## STATED EXERCISE
Extract each line of the items below that contains the word "beside".

## DATA ROWS
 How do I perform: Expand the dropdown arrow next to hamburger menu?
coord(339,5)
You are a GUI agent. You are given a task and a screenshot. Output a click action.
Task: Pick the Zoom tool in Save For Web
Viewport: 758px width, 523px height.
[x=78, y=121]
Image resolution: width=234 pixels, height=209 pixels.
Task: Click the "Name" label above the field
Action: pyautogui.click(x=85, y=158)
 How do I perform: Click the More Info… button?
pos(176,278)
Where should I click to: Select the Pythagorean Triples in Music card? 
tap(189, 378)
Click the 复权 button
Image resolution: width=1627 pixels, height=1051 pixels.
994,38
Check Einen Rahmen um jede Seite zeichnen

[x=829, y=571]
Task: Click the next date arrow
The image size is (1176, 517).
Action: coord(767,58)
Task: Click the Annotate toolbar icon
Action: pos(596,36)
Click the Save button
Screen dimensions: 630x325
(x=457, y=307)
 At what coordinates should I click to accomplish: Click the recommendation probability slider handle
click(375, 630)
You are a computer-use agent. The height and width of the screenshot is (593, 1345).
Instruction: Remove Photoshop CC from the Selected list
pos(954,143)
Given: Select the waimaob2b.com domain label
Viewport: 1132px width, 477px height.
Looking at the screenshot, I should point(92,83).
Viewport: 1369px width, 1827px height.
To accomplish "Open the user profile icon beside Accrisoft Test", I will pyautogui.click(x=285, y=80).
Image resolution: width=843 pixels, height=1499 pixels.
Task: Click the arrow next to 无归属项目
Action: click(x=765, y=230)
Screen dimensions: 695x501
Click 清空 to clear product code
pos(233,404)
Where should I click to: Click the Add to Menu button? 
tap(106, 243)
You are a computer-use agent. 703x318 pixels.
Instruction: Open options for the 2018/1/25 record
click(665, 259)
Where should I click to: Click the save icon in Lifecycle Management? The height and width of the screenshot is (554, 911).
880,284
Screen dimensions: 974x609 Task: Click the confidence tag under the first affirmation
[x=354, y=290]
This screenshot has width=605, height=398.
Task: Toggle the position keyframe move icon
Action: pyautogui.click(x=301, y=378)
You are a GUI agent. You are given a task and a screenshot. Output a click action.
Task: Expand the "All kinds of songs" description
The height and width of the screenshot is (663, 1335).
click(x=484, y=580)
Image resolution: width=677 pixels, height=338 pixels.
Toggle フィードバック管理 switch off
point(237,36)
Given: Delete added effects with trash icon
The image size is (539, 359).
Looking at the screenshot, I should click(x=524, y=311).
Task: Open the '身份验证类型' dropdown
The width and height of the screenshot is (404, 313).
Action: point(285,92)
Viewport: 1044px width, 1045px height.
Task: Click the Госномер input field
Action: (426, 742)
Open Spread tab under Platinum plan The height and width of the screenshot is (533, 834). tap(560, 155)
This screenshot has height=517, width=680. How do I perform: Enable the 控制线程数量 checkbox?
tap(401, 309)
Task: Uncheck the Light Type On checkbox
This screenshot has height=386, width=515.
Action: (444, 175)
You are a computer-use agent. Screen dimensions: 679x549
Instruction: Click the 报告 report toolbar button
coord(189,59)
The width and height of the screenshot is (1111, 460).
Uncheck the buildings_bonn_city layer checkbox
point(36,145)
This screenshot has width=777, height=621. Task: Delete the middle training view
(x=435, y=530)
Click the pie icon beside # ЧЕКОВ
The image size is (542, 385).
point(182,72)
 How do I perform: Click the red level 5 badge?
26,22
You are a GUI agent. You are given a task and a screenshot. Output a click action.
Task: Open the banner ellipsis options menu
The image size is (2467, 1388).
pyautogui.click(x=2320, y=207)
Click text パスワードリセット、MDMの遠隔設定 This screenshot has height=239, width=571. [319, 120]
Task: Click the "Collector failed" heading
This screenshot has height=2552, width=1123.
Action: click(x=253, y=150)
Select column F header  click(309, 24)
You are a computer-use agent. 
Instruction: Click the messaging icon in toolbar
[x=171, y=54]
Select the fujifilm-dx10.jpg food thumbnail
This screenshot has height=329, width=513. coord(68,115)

## ANSWER TO THE EXERCISE
To accomplish "Open the user profile icon beside Accrisoft Test", I will pyautogui.click(x=285, y=80).
Click the pie icon beside # ЧЕКОВ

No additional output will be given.